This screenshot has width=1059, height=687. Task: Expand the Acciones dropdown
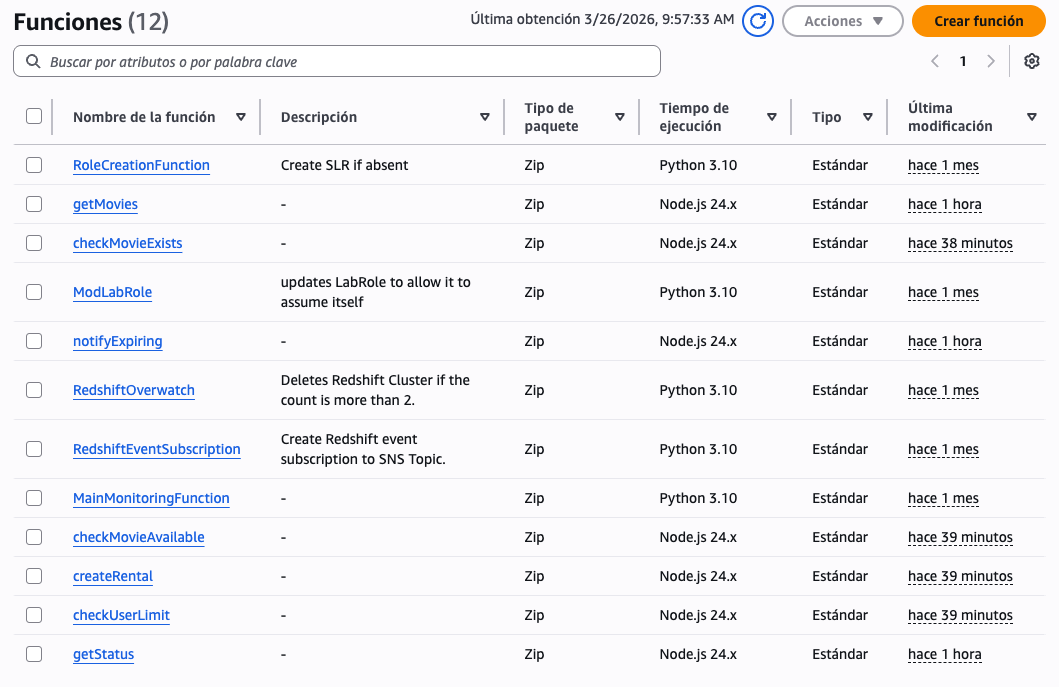click(x=844, y=21)
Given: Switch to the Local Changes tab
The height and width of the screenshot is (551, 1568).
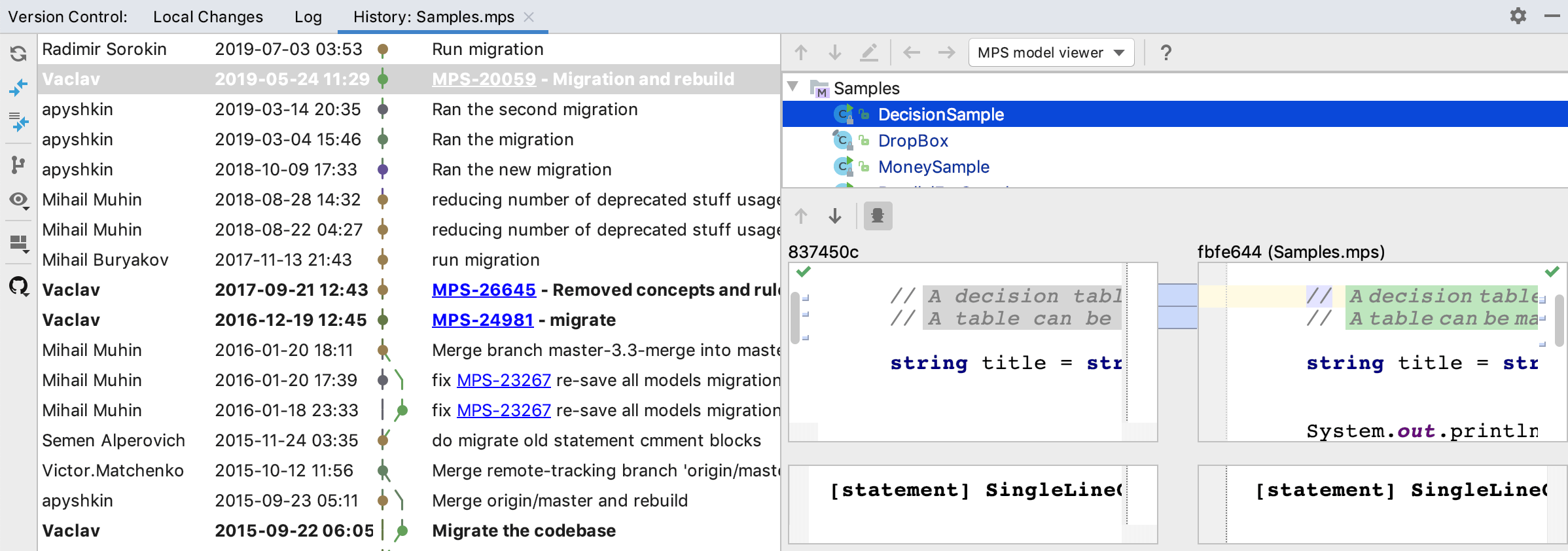Looking at the screenshot, I should click(207, 17).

════════

→ **Work instruction**:
Produce an exact copy of the lines from the line containing "The height and" through the last line of the records, with no pictures and no other text.

→ **Response**:
The height and width of the screenshot is (551, 1568).
Looking at the screenshot, I should click(207, 17).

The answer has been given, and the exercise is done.